Before / After — Replacing a Sorted List

❌ Before — Sorted List (Slow Inserts)
OperationCost
Insert taskO(n) — must shift
Get next taskO(1)
1000 inserts~500,000 ops
MemoryO(n)
✅ After — Min-Heap (Fast Everything)
OperationCost
Insert taskO(log n)
Get next taskO(log n) pop
1000 inserts~10,000 ops
MemoryO(n)

Section 13

Golden Rules

🏆 Heaps (Min/Max) — 6 Non-Negotiable Rules
1
Python's heapq is min-heap only. To simulate a max-heap, negate values on push and un-negate on pop. Never try to use heapq directly for max without negation — there is no max_heap flag or mode.
2
Use heapify() over n×heappush().
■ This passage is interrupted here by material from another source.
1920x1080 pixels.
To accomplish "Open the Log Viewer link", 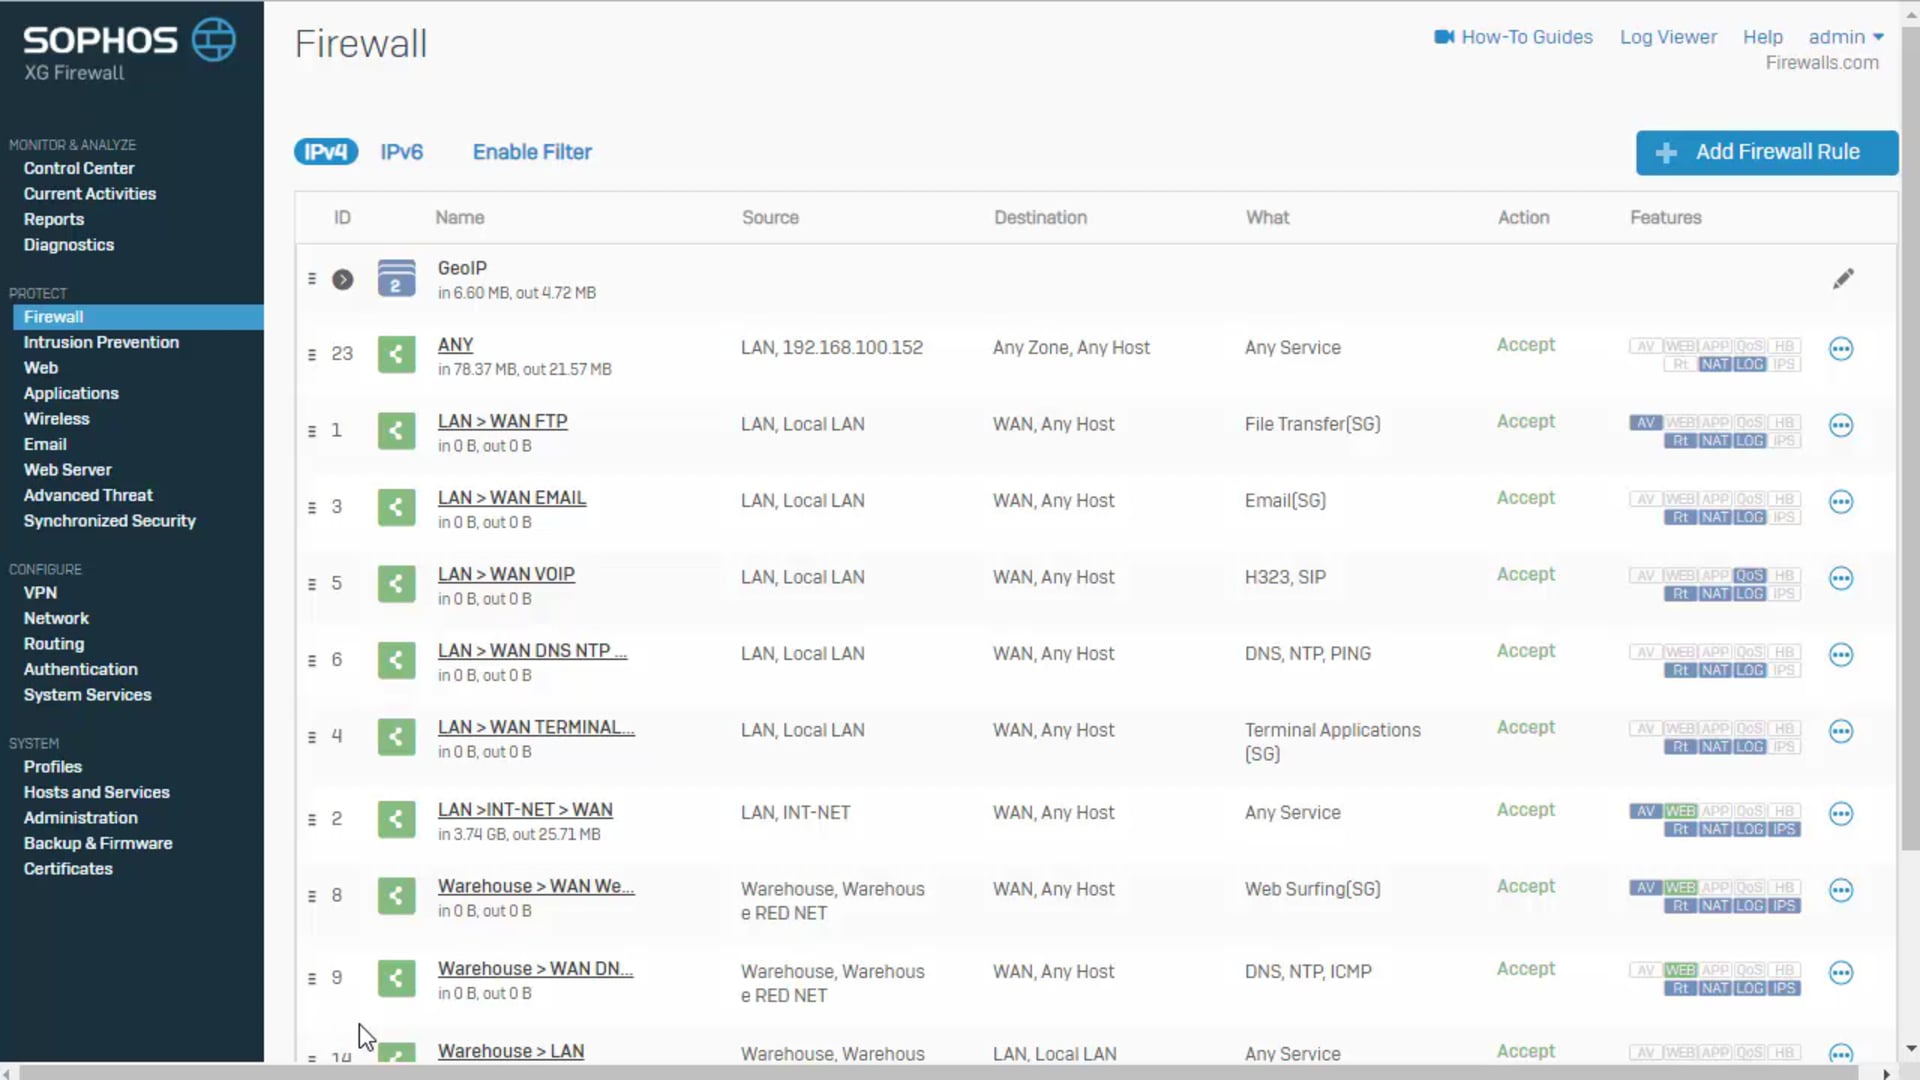I will (x=1668, y=37).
Building a heap from an existing list via heapq.heapify() is O(n). Pushing n items one at a time is O(n log n). For any list you already have, always heapify.
3
Peek is O(1) — never pop just to look. The minimum (or maximum) is always at heap[0]. Reading heap[0] is instant. Popping and pushing back is O(log n) and corrupts performance in tight loops.
4
Use (priority, counter, item) tuples for stability. If two items have equal priority and the item type is not comparable, Python will raise a TypeError. Add a monotonically-increasing counter as a tiebreaker: (priority, next(counter), item).
5
Use lazy deletion for "decrease key". heapq has no update-in-place operation. The standard pattern is to push the updated entry and mark the old one as invalid in a visited set or with a REMOVED sentinel. Skip stale entries when popping.
6
Choose a heap when you only need the extreme repeatedly. If you need the min/max repeatedly but not a fully sorted structure, a heap beats sorting (O(n log n)) and beats a sorted list for insertions (O(n)). If you need both ends equally, use two heaps. If you need random access, use a BST.